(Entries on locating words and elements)
________________________________________

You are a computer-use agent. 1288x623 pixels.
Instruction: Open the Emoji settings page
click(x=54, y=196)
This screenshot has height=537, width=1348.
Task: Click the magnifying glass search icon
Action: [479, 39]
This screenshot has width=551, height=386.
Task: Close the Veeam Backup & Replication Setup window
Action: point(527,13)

________________________________________

== Problem statement ==
Please copy the records above word for word, keeping every line as it stands.

== Answer to the exercise ==
You are a computer-use agent. 1288x623 pixels.
Instruction: Open the Emoji settings page
click(x=54, y=196)
This screenshot has height=537, width=1348.
Task: Click the magnifying glass search icon
Action: [479, 39]
This screenshot has width=551, height=386.
Task: Close the Veeam Backup & Replication Setup window
Action: point(527,13)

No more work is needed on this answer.